President William Ruto has announced a bold strategy to transform the country’s economy through the licensing of 39 Special Economic Zones (SEZs) across the country.
Speaking at the Kilifi County Investment Conference on Thursday, December 5, 2024, Ruto unveiled his plan to attract investment, unlock counties’ potential, and create thousands of jobs by establishing these zones in key regions.
“We have also licensed 39 Special Economic Zones, including 10 at the Coast, to attract investors, unlock counties’ potential, drive growth, and create jobs,” Ruto stated, underscoring the importance of decentralizing economic activity and harnessing the power of local resources.
The creation of these SEZs is part of the broader economic vision set out by the Ruto administration to address regional imbalances and foster growth outside of Kenya’s major cities.
With 10 of these zones located along the coast, the strategy aims to drive industrial development in areas that have historically been underdeveloped.
Ruto’s vision for the SEZs is clear: they will serve as hubs for manufacturing, innovation, and export-driven industries, with special incentives designed to attract foreign and domestic investors.
These zones will benefit from infrastructure upgrades, tax breaks, and reduced regulatory hurdles, making them more appealing for businesses looking to establish a presence in Kenya.
“We want to unlock the potential of our counties and create a robust, diverse economy.
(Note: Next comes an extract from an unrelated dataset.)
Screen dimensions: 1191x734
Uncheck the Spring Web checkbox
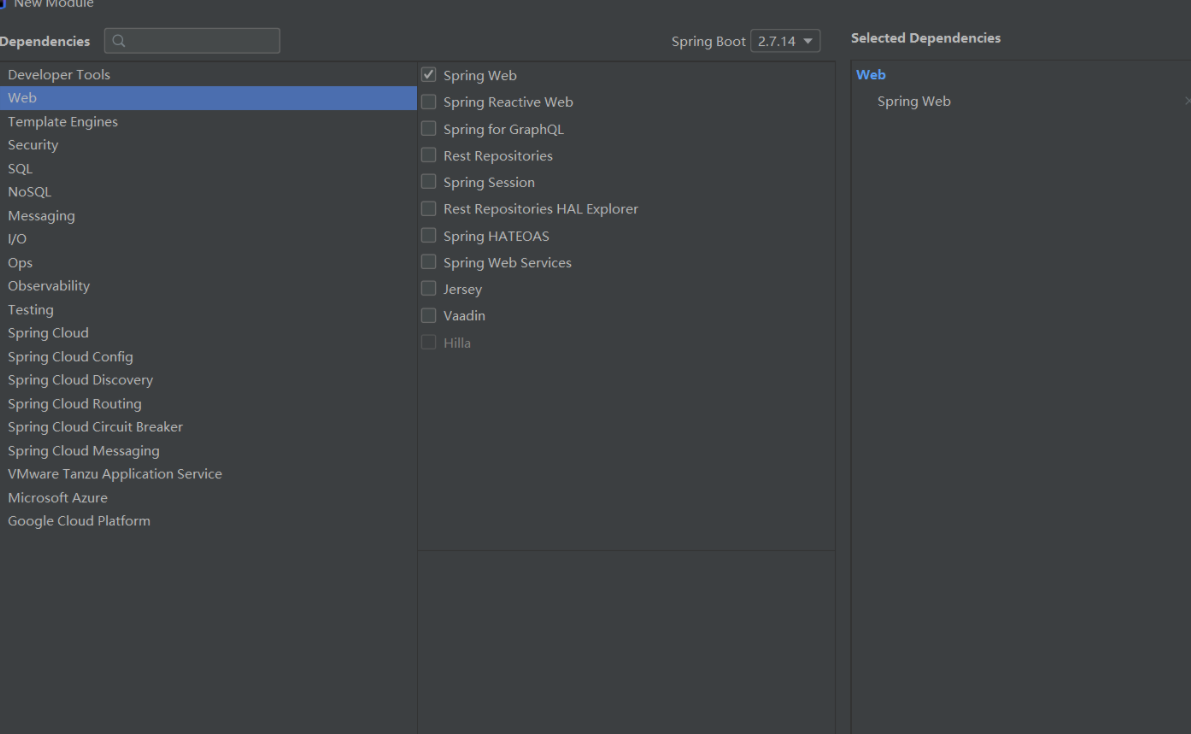point(429,75)
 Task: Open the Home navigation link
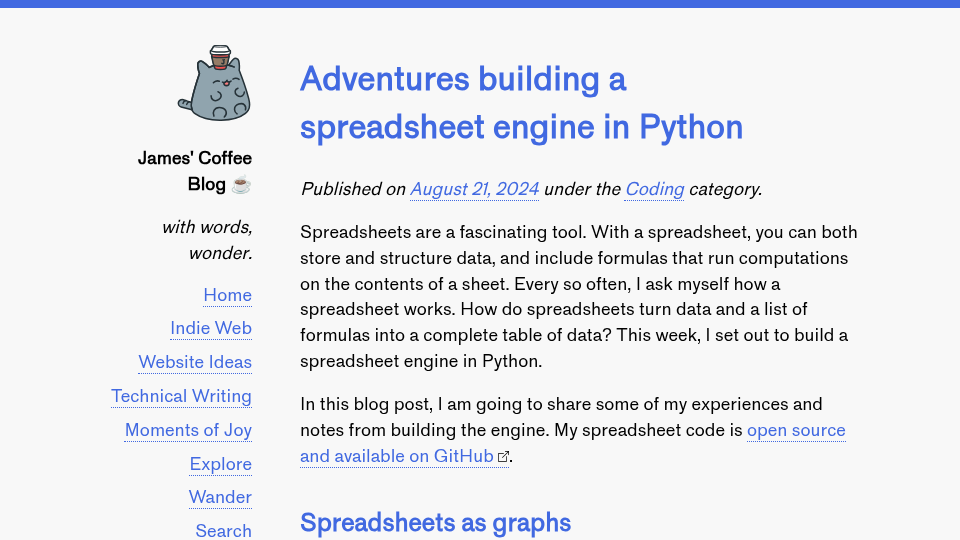pyautogui.click(x=227, y=295)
These zones will serve as the foundation for a thriving, competitive Kenya,” Ruto added.
According to Ruto, the development of these zones will directly lead to the creation of thousands of jobs across the country.
By fostering industries like manufacturing, technology, and agro-processing, the SEZs are expected to generate employment opportunities and reduce the country’s high unemployment rate, particularly among the youth.
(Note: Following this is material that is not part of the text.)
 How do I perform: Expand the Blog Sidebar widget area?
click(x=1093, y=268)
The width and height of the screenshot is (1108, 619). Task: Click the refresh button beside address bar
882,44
The 39 newly licensed SEZs are expected to be a catalyst for the growth of local economies by providing businesses with the incentives needed to expand operations and hire more workers.
Ruto emphasized that the SEZs would not only attract large-scale industries but also support small and medium-sized enterprises (SMEs) that could benefit from the expanded infrastructure and resources provided in these zones.
The SEZ initiative aligns with Ruto’s broader goal of promoting devolution and ensuring that all regions of Kenya benefit from economic development.
By establishing these zones in counties across the nation, the government aims to reduce the heavy concentration of economic activity in Nairobi and other major urban centres.
“The counties are emerging as key drivers of our socio-economic transformation. We are setting up Export Processing Zones in Busia, Eldoret, Murang’a, and Kirinyaga, which are already over 50% complete. These areas, alongside the SEZs, will help unlock local potential and offer new opportunities for economic advancement,” Ruto said.